Estratto selezionato:
□ □ □

Carlo Verdone presenta il libro “Uno, dieci, cento Verdone”: “Non ho niente di Sordi, ho regalato risate e leggerezza”
21/11/2018 di Thomas Cardinali
Carlo Verdone è uno degli artisti più amati d’Italia, capace di attraversare 40 anni di cinema che rivivono attraverso il libro fotografico di Claudio Porcarelli presentato oggi a Palazzo Alberti a Roma.
Cento fotografie per celebrare Carlo Verdone e i suoi quarant’anni di carriera e grandi successi. Una densa carrellata di immagini, foto di backstage e ritratti, anche inediti, scattati sul set o in studio sono raccolti nel volume “UNO, DIECI, CENTO VERDONE”, nato da un’idea del fotografo Claudio Porcarelli, autore delle splendide immagini che ritraggono l’attore e regista, e dalla collaborazione con il Gruppo BANCO BPM.
L’iniziativa vuole rendere omaggio al genio artistico di una vera e propria icona del nostro cinema che, da profondo osservatore e instancabile pedinatore della realtà quale è sempre stato, ha saputo rappresentare magistralmente pregi e difetti degli italiani, guardati con severità ma allo stesso tempo con grande bonarietà, e raccontati attraverso i suoi molteplici personaggi in maniera comica e drammatica, seria e allegra, dissacrante e leggera.
Le prime 3000 copie del libro saranno distribuite in omaggio per festeggiare questo importante anniversario, ma in progetto c’è anche l’uscita del volume nelle librerie con un editore:
“Era che da un po’ di tempo che Claudio Porcarelli mi invitava a non disperdere tanto materiale interessante raccolto nel corso di tutti questi anni e che, giustamente, doveva trovare posto in una pubblicazione di prestigio – racconta Carlo Verdone -. Questa colorata galleria fotografica è dedicata a mia madre Rossana, la prima persona che credette in Carletto come attore, incoraggiandomi ad affrontare il mio primo importante e terrorizzante spettacolo teatrale nel 1977 con un calcio nel sedere: Vai in scena, fregnone! Perché un giorno mi ringrazierai…. E infatti non c’è giorno che non la ringrazi”.

□ □ □

Record di dati:
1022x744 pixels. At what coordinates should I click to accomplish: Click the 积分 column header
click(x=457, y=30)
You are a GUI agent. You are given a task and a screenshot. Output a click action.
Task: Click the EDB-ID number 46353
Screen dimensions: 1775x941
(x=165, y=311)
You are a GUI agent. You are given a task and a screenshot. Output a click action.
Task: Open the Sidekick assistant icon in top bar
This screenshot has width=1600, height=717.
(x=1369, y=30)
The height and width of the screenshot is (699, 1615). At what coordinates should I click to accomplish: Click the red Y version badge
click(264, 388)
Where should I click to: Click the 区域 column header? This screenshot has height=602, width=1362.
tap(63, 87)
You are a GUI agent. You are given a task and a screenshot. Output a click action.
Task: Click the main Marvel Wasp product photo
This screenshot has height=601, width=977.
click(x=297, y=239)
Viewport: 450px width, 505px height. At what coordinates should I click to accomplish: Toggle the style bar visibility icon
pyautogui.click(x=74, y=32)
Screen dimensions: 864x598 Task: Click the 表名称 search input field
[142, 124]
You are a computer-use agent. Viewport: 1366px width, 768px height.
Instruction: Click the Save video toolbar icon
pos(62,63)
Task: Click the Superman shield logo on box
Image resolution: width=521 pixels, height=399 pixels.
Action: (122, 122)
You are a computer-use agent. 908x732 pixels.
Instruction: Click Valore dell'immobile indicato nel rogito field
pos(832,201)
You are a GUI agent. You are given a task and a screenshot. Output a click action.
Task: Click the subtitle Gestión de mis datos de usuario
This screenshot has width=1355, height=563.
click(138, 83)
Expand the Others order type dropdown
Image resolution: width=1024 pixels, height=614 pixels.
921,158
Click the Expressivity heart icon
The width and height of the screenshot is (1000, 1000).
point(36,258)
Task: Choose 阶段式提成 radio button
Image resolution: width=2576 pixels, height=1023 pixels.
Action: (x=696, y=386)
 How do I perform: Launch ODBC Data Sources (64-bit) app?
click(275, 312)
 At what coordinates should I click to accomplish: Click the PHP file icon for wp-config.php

□ □ □

Istruzioni del compito:
Nell'articolo sul libro fotografico dedicato a Carlo Verdone, a chi è dedicata la galleria fotografica?

Il risultato:
A Rossana, la madre di Carlo Verdone.